Nothing is technically hidden. Almost nothing is practically knowable.

Traceability asks for a narrower connection: who did what, under which authority, producing which outcome, with what route for challenge?

The distinction resembles the difference between an open kitchen and an ingredient label. Watching every movement may reveal more, but the person with an allergy needs a reliable statement tied to responsibility.

Consequence needs an address

For a digital identity system, traceability may mean a user can see which relying party requested which attributes, which issuer signed them, which rule allowed the request, and where to report an abuse.

For an AI agent, it means connecting a tool call to an operator and a specific delegation. For a publication, it means a claim has an author, source, revision history and correction path.

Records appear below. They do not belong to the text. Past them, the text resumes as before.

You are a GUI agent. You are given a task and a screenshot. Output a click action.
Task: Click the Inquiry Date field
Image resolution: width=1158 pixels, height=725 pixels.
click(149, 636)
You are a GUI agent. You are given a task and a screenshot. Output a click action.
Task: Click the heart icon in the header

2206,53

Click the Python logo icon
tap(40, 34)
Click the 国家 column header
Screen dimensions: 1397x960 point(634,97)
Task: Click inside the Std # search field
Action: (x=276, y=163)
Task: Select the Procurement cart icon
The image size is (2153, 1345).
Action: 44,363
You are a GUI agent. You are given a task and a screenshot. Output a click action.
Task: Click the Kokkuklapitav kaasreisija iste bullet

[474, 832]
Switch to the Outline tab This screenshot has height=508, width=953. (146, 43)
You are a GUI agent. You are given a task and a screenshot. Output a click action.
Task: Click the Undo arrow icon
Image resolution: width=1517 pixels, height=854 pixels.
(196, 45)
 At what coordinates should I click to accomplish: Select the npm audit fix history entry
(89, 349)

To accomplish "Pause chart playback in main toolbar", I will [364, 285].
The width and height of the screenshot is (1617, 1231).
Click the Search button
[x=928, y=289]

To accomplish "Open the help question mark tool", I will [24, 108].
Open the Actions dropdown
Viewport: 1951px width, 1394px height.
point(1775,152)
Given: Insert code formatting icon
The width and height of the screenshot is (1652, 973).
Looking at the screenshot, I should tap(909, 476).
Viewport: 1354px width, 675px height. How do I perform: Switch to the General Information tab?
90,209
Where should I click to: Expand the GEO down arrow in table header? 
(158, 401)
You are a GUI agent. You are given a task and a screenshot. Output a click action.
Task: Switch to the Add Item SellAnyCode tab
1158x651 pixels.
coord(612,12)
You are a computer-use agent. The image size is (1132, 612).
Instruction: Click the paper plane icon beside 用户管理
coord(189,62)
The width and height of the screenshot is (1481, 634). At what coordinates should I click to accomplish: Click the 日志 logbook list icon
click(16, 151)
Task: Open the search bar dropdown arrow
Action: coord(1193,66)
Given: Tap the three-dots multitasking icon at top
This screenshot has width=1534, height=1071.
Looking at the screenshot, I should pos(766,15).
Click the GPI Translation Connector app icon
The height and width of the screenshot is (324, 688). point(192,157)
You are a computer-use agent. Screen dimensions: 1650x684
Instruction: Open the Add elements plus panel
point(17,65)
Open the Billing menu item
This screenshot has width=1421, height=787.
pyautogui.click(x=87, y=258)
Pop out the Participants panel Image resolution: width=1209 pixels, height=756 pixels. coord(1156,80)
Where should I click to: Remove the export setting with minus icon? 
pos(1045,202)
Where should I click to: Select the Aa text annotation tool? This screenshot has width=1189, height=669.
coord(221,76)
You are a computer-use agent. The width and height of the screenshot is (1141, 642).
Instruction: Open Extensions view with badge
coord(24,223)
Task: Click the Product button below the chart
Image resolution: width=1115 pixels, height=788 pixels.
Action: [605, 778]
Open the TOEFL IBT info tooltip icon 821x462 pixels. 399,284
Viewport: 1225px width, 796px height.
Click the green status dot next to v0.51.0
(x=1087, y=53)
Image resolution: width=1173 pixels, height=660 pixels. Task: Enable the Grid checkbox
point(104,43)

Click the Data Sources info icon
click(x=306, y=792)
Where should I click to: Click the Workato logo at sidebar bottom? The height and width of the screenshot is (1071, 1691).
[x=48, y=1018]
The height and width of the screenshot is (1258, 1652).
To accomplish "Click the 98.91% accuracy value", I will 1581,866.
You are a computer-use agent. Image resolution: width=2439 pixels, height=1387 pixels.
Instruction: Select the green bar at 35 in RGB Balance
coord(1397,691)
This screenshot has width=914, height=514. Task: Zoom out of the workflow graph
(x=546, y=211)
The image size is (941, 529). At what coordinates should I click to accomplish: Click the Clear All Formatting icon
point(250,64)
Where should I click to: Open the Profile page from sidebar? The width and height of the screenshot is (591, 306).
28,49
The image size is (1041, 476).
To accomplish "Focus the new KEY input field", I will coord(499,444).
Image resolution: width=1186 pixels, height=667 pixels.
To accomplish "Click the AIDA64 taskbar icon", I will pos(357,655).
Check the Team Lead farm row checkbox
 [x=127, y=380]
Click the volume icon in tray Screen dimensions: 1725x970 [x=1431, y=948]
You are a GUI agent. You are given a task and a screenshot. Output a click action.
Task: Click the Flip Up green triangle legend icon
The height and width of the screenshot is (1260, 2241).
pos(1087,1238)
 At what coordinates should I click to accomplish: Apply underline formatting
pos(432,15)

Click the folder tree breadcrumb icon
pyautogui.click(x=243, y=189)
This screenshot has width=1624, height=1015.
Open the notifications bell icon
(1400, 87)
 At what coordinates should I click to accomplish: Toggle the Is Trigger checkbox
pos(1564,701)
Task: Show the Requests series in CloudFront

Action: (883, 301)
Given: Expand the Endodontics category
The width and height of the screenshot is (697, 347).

This does not require making everyone’s activity public. Radical transparency can destroy privacy, invite performance and advantage people with analytical resources. Traceability can be access-controlled, minimised and disclosed to affected parties.

The maintenance advantage

Broad disclosure surfaces decay. Dashboards stop updating. Data schemas drift. Nobody reads the repository. Traceability can be built closer to the event: signed issuance, append-only logs, scoped receipts, version history.

It still needs institutions and review. Evidence does not interpret itself. But it gives disagreement an object.

The best trust systems do not promise that every observer can see everything. They make it difficult for consequential action to lose its author.